Aucune élec­tion ne pointe à l’horizon. Pas de can­di­dat atten­du sur l’estrade, ni même de par­ti représen­té. Ce same­di 11 mars après-midi, tout fleure pour­tant le rassem­ble­ment mil­i­tant. Dans la salle en sous-sol de Seekube, une start-up du très branché 11e arrondisse­ment, trois cents étu­di­ants et jeunes act­ifs sont venus à l’appel du col­lec­tif “les Jeunes avec Macron” (JAM) pour le lance­ment de leur nou­veau think tank, la Gauche libre.

Leur cham­pi­on ne vien­dra pas. Qu’im­porte, même absent, le min­istre est de toutes les con­ver­sa­tions. « La per­son­nal­ité d’Emmanuel Macron est atyp­ique, elle casse les codes, explique Pierre Per­son, co-fon­da­teur du fan club du min­istre. C’est pour cette rai­son qu’on attire beau­coup plus de gens issus de la société civile que des pros de la poli­tique. »

L’assistance a écouté religieuse­ment le député PS Pas­cal Ter­rasse et l’économiste Jean-Marc Daniel dis­courir sur l’avenir de la France. Pas de dra­peaux, ni de slo­gan. Juste une curiosité tein­tée de timid­ité chez ces jeunes sup­port­ers n’ayant, pour la plu­part, jamais passé la porte d’un par­ti poli­tique : « 60 % des gens ici n’ont jamais adhéré où que ce soit. Ils ne se sen­tent pas représen­tés par l’offre poli­tique actuelle », jus­ti­fie Pierre Person.

 

Sur les entre­pre­neurs, les 35 heures ou les fonc­tion­naires, les sor­ties fra­cas­santes du min­istre de l’Economie crispent chaque jour un peu plus les dirigeants de la rue de Solféri­no. Elles séduisent tout autant cette jeune frange de l’électorat, réfrac­taire aux logiques de par­ti. « Emmanuel Macron est intéres­sant parce qu’il a l’avantage de faire par­tie du sys­tème tout en sachant s’en détach­er pour rester indépen­dant et nova­teur », témoigne Vic­toire, étu­di­ante de 23 ans. « S’il était encar­té dans un par­ti il n’aurait pas cette lib­erté d’agir, con­tin­ue Lau­ra, 25 ans, étu­di­ante en école de com­merce. On le voit claire­ment avec son action au gou­verne­ment, il n’a pas peur de dire ce qu’il pense. »
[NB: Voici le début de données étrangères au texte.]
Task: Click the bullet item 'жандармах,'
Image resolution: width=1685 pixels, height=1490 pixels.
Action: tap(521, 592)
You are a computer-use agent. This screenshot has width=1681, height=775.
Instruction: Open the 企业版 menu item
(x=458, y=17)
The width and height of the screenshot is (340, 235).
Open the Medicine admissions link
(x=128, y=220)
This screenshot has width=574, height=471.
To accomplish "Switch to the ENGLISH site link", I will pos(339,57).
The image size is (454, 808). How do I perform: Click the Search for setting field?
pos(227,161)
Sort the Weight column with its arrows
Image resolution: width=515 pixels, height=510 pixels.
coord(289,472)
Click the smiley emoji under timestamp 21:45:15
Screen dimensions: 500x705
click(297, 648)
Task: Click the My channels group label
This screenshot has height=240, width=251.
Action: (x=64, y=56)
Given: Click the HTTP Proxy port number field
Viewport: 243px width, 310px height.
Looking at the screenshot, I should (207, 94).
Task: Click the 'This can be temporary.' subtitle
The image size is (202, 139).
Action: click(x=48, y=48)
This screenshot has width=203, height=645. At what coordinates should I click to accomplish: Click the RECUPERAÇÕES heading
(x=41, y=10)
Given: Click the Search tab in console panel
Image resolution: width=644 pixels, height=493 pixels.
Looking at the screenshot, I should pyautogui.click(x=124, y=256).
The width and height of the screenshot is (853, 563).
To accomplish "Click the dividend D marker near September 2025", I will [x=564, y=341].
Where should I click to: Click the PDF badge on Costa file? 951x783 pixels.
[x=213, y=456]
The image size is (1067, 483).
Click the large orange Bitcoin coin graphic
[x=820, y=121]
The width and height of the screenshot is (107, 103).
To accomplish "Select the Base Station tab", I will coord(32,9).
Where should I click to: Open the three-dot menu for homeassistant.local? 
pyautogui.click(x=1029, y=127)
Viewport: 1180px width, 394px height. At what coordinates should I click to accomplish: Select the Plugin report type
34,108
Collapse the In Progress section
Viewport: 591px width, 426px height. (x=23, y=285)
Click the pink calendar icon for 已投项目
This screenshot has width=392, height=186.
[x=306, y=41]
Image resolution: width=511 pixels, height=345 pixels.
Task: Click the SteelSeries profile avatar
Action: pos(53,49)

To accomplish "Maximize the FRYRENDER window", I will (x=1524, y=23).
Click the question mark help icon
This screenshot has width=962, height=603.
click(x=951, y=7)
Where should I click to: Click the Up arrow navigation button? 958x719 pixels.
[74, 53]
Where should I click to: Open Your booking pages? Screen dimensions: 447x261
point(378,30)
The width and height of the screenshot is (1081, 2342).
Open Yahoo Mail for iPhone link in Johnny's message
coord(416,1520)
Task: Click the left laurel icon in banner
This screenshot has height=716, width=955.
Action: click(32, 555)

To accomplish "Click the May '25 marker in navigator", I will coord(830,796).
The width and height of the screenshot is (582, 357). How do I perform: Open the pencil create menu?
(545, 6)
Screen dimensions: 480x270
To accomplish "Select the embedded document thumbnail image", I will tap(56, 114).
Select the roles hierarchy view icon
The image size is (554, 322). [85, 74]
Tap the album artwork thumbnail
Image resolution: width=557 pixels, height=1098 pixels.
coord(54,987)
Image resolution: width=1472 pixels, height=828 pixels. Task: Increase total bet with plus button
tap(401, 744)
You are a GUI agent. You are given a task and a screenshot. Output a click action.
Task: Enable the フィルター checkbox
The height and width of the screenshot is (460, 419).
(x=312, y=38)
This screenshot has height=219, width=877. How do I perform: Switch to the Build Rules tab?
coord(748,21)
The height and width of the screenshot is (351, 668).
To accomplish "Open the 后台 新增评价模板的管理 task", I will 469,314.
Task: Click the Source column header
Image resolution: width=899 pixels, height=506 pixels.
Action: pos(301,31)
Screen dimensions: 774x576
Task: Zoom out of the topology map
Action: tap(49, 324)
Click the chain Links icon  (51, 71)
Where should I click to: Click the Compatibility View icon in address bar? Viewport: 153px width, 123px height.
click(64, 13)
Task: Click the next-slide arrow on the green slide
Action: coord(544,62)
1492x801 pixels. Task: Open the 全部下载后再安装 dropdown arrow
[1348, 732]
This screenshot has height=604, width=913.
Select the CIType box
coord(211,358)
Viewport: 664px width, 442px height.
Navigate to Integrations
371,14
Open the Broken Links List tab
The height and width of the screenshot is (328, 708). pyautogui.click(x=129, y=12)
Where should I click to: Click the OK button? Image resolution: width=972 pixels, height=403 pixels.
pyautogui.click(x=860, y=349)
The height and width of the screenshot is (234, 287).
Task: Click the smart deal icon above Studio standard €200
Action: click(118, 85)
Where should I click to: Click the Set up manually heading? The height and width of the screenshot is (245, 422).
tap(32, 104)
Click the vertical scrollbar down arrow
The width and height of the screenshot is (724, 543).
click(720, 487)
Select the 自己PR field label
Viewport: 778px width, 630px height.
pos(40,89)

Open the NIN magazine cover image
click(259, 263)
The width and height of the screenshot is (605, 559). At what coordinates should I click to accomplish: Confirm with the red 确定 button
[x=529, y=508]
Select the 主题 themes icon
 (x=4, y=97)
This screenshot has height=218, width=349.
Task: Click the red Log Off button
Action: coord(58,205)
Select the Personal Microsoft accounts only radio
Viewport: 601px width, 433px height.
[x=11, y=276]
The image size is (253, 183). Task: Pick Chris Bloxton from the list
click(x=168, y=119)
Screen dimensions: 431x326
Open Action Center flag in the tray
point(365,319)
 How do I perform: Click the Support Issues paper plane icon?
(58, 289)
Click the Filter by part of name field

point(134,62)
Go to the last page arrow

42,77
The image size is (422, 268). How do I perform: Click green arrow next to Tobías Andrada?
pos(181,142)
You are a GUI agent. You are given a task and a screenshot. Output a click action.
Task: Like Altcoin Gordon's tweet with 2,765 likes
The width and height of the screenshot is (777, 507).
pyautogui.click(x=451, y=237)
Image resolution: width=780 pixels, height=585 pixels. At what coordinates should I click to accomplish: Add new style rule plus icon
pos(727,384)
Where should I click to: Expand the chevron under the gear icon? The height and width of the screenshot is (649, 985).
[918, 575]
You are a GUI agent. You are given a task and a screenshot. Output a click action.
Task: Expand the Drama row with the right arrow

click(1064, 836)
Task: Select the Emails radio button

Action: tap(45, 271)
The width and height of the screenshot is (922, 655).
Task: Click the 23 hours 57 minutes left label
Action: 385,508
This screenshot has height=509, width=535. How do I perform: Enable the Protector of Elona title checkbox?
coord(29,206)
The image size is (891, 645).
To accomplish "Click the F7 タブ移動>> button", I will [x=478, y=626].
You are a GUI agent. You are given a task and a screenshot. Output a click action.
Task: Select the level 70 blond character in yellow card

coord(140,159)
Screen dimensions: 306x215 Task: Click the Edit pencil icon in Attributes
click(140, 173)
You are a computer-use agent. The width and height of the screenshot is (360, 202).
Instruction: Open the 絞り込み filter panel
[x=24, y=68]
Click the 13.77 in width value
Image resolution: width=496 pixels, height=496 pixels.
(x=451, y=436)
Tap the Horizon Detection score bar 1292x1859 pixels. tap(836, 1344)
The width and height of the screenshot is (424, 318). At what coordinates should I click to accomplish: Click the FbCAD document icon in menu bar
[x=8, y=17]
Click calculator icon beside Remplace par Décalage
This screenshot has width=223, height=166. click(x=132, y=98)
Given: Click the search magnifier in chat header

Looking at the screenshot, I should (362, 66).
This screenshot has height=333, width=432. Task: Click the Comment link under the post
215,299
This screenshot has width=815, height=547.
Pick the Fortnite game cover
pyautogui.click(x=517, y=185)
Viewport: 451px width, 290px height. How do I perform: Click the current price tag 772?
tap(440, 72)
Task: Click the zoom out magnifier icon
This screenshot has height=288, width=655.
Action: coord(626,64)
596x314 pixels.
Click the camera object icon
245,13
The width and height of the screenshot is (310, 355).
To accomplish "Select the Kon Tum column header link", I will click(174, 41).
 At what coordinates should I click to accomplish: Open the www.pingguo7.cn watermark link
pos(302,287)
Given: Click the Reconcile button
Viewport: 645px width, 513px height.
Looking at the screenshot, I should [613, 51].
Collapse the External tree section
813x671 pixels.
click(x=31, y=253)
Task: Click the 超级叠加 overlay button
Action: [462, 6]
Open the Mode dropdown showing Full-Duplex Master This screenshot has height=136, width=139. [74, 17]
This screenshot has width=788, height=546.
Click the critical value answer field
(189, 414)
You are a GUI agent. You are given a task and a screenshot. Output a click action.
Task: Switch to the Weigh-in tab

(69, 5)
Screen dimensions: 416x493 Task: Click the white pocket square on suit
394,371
Pour ces jeunes “apartides”, il y a quelque chose de ras­sur­ant dans le par­cours de leur cham­pi­on, qui n’a pas renou­velé sa carte du PS depuis 2009. La preuve qu’en poli­tique, les par­tis n’ont pas seuls la main : « Je ne me suis jamais engagé dans un par­ti parce que je préfère les idées aux réflex­es de clan, claironne Flo­ri­an, ingénieur financier de 24 ans. On a pas besoin d’avoir une carte pour faire avancer les choses, Macron en est la preuve. »

 

Bien que passé par le Mou­ve­ment des jeunes social­istes (MJS) ou l’Unef, les qua­tre fon­da­teurs du col­lec­tif parta­gent ce même scep­ti­cisme vis-à-vis du par­ti de leurs aînés : « Si nous avons créé les Jeunes avec Macron et la Gauche libre hors du cadre par­ti­san, c’est pour dire qu’on en a assez, gronde Pierre Per­son. Les par­tis poli­tiques ne ser­vent plus l’intérêt général comme ils ont pu le faire par le passé. Toute l’action qu’on est en train de men­er a pour but de rap­procher la poli­tique du citoyen. »

Une démarche qu’Emmanuel Macron a tenu à saluer per­son­nelle­ment, en invi­tant les qua­tre com­pères lun­di dernier dans ses bureaux de Bercy : « Il nous a dit : “Amusez-vous !” Il a beau­coup insisté pour que l’on reste hors des par­tis, des struc­tures tra­di­tion­nelles, et surtout d’aller à la ren­con­tre des jeunes et de la société civile », rap­porte à l’Opinion Pierre Texier.

 

Le col­lec­tif, qui revendique 3 500 mem­bres, veut désor­mais s’implanter en région, rejet des par­tis tra­di­tion­nels en ban­doulière. « Ce que l’on souhaite, c’est que les idées d’Emmanuel Macron per­durent dans le débat pub­lic, assure Pierre Per­son. On sera très déçus si le can­di­dat de gauche ne les porte pas en 2017. » Quitte à ce que ce soit par l’homme de par­ti par excel­lence : François Hollande.